Luciano Perbellini

TIFA 2025 Interview with Li Xuelian
1st Place winner in Book, Non-Professional, “Fragili Equilibri”

Can you introduce yourself and share a bit about your background in photography?

I am a professional photographer who has been working with non-professional photographers for five years.

My teaching does not aim to turn them into professional photographers, but to get them to start thinking professionally when they take pictures, that’s for sure.

Photography can also be a powerful tool for living your daily life better, enriching it with details and training your ability to see the nuances that make each day different.

How did collaboration influence the way stories were chosen, photographed, and shaped?

The idea behind the stories is simple: to recount the everyday lives of these people.

Without trying to make them seem heroic or playing on photogenic nuances to create striking images.

Simply recounting their everyday lives.

Rather than portraying vulnerability alone, the project highlights resilience and hope. Why was it important for you to frame these individuals as active contributors to a more just and inclusive future?

We all have a thousand nuances; sometimes we feel sorry for ourselves, other times we feel like lions. That’s okay, it’s human nature.

The photographers who worked within those families did not go in with preconceptions or with the idea of bringing out anything in particular; they tried to keep it simple and be spectators.

What does winning at the Tokyo International Foto Awards mean to you personally and professionally?

I am really very happy, because this proves that people without previous photographic experience and without an “important” background, ordinary people who have learned to use a camera and organise what they do, can win a prestigious award such as the Tokyo International Foto Awards.

It is proof that, in the end, photography is truly within everyone’s reach.

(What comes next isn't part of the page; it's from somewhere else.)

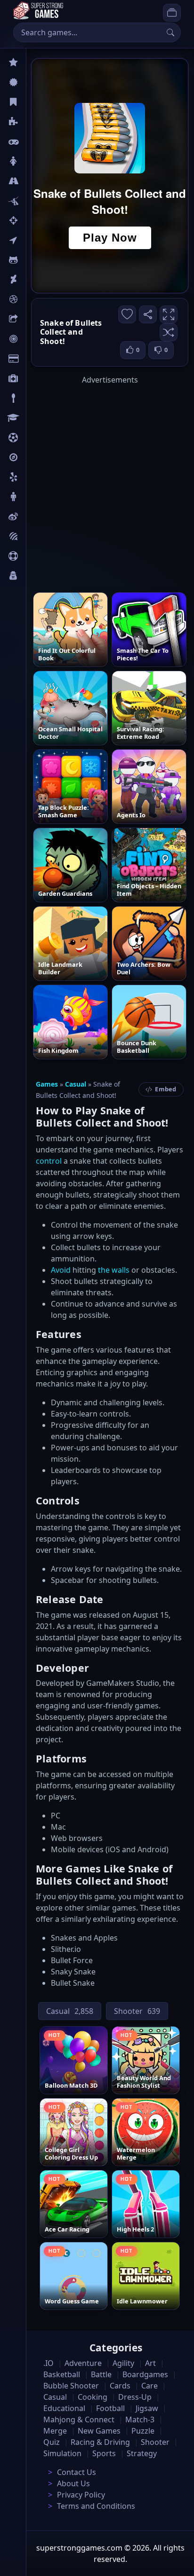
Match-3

Yes, of course, there will be no new Salgados, there is no doubt about that, but improving language and expressive ability, yes, I am extremely convinced of that.

And this result, like so many others achieved over time, gives me further confirmation.

I am really happy for my students, because it is an award that is worth much more than all the ones I have won as a professional.

Many of the people you photograph are described as “the last ones” in society. How does photography, in your view, have the power to challenge this narrative and shift the way viewers perceive social hierarchies?

I have always thought that photography does not really serve the subjects being photographed.

In most cases, apart from some recognition or practical help, they do not gain much from it.

Yet it is thanks to them that many other people can stop and reconsider their priorities, recalibrate their lives, and begin to understand that, although we all always lack something, what we have is already an unattainable wealth for many others.

That is why I hope that this kind of awareness, aligning ourselves morally and being more attentive to the world around us, can help everyone build a better society.